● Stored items
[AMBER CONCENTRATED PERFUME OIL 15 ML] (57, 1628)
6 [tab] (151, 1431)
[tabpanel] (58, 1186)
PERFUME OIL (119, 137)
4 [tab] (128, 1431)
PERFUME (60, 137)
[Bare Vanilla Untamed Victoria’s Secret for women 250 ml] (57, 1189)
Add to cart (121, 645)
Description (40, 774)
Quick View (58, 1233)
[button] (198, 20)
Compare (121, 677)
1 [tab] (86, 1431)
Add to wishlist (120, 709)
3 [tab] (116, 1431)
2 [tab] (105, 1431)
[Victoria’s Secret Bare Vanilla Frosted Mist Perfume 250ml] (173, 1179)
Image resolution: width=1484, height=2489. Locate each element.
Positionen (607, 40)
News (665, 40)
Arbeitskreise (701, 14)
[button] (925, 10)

---

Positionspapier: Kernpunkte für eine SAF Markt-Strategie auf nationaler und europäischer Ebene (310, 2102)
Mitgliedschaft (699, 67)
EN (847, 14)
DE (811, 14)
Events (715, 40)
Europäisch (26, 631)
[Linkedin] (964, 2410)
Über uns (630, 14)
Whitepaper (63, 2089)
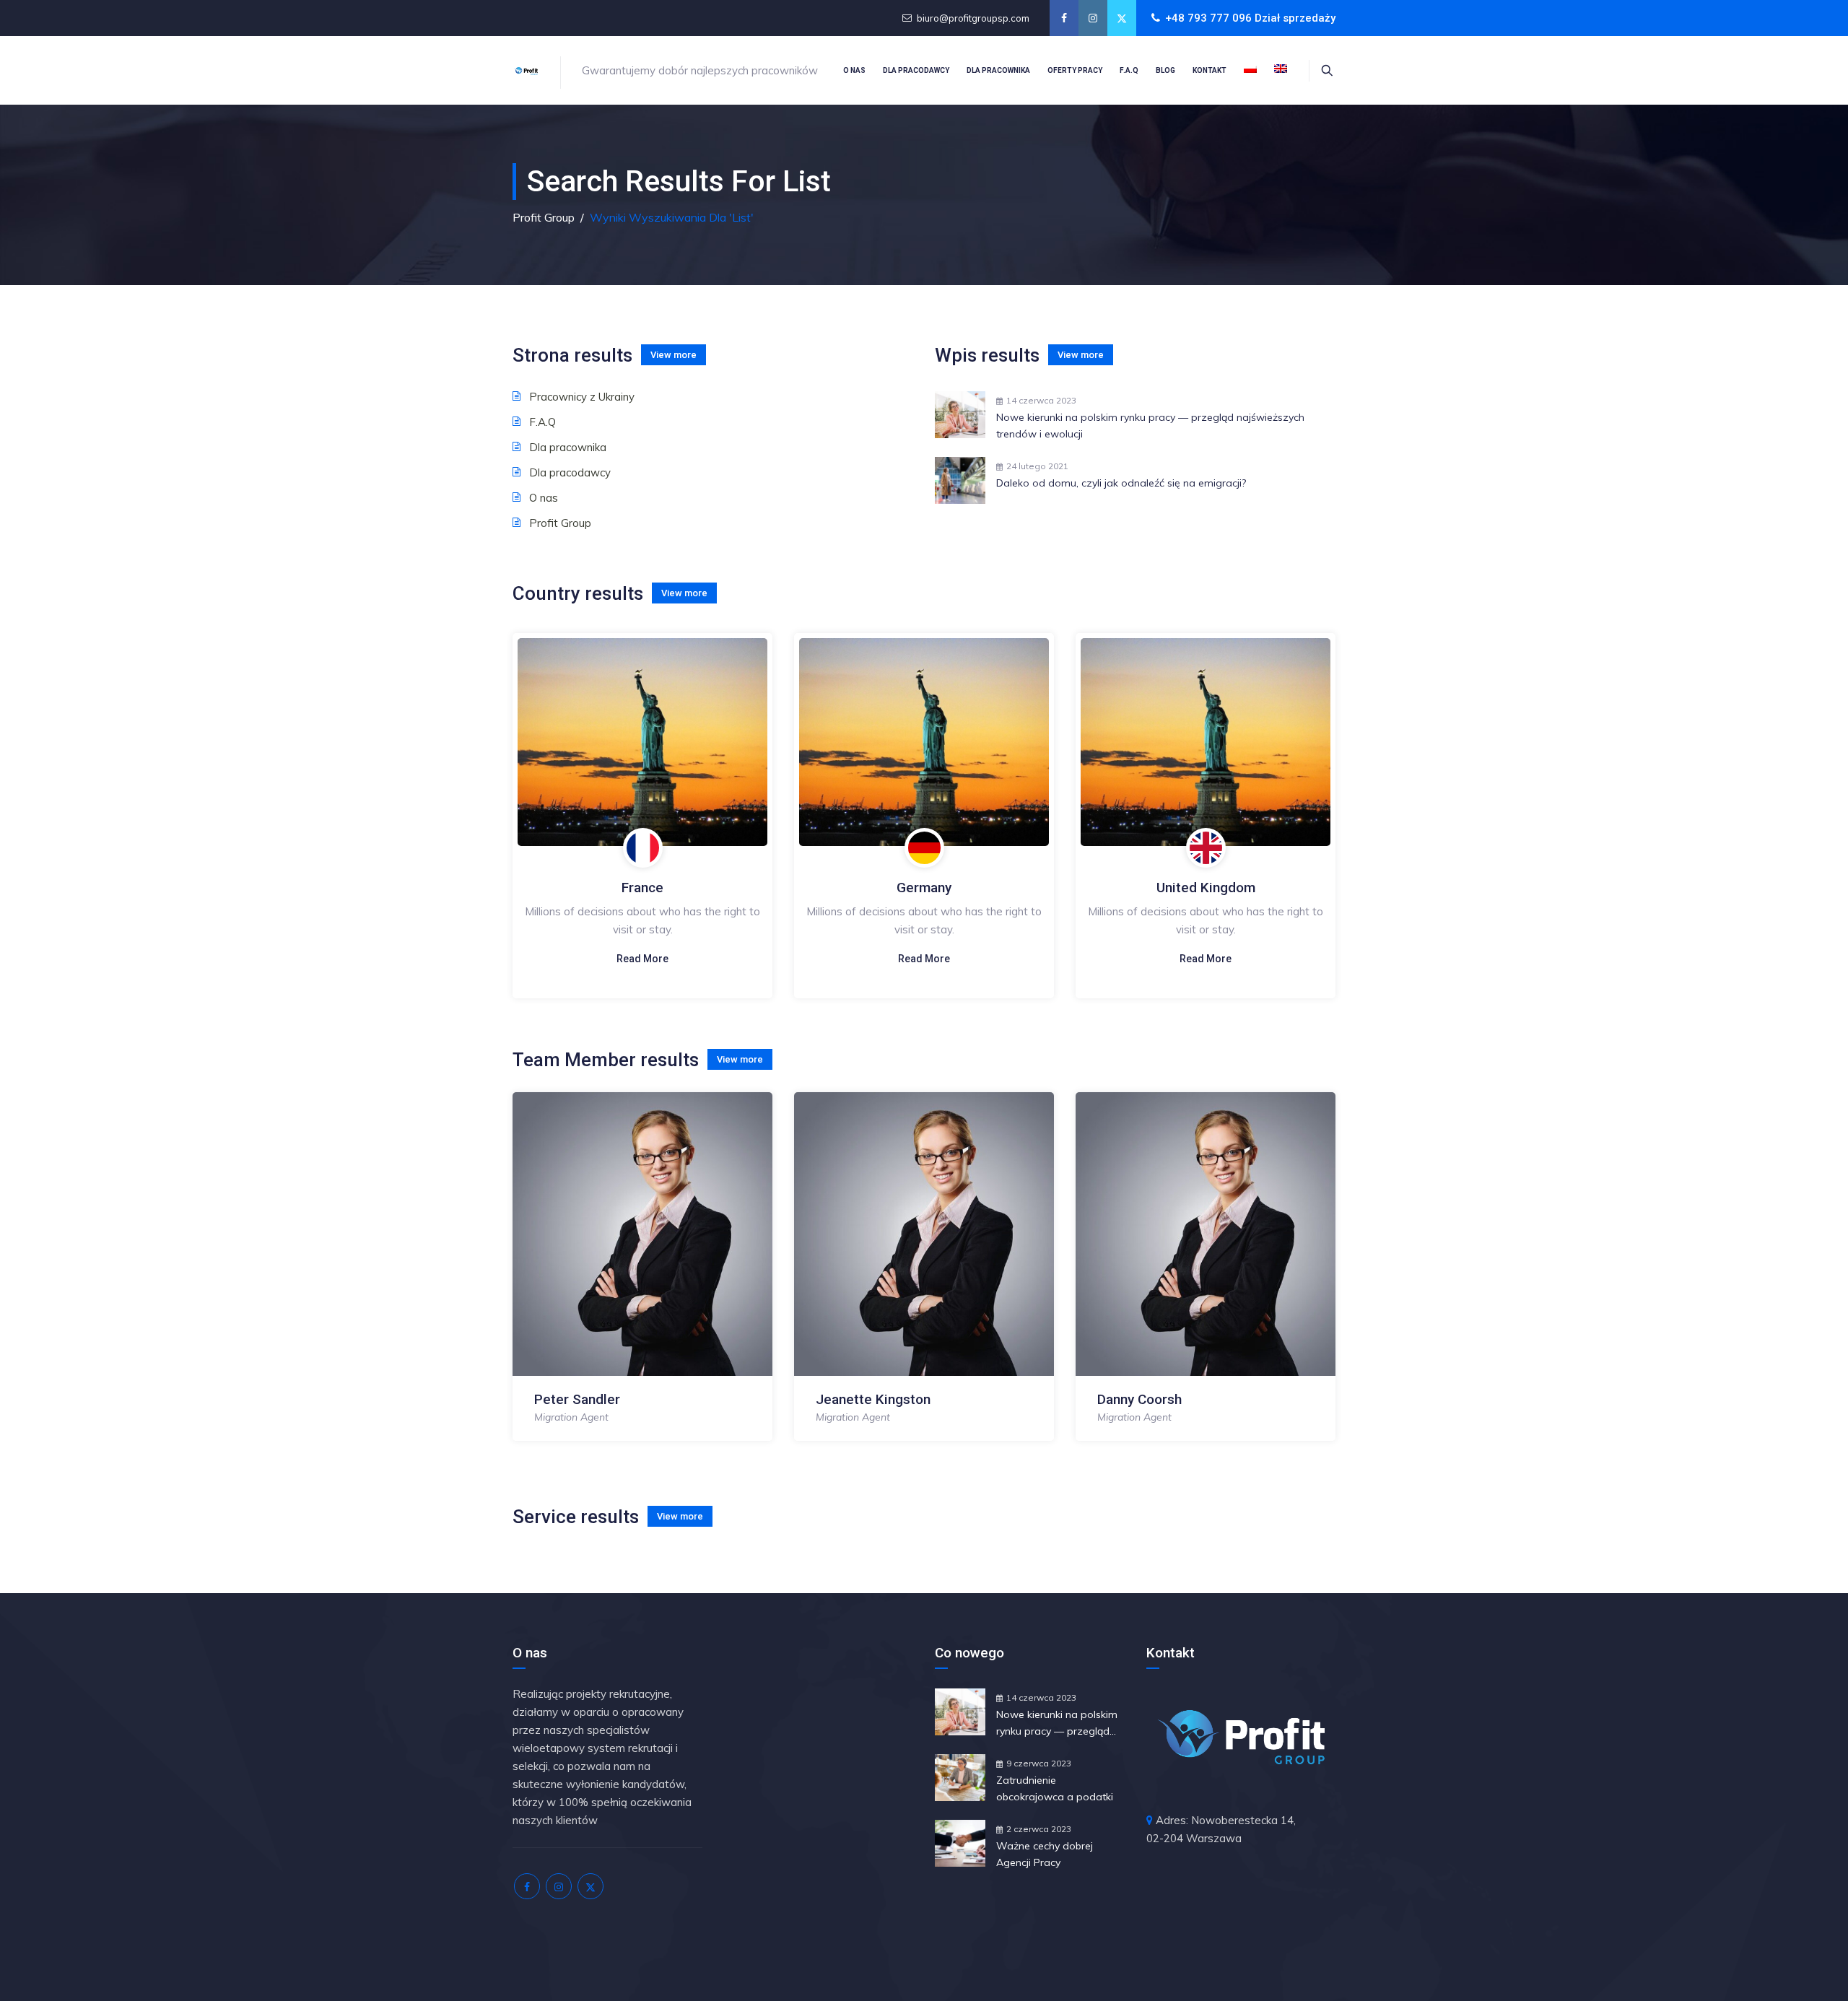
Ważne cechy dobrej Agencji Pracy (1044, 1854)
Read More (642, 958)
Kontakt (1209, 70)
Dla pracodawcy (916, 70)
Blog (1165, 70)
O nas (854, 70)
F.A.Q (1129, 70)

● TASK REQUIREMENTS
Could you retype exactly the lines above, starting at the line that contains "2 [tab] (105, 1431)" and ending at the line that contains "[button] (925, 10)", and nothing more?

● YOUR SOLUTION
2 [tab] (105, 1431)
[Victoria’s Secret Bare Vanilla Frosted Mist Perfume 250ml] (173, 1179)
Image resolution: width=1484, height=2489. Locate each element.
Positionen (607, 40)
News (665, 40)
Arbeitskreise (701, 14)
[button] (925, 10)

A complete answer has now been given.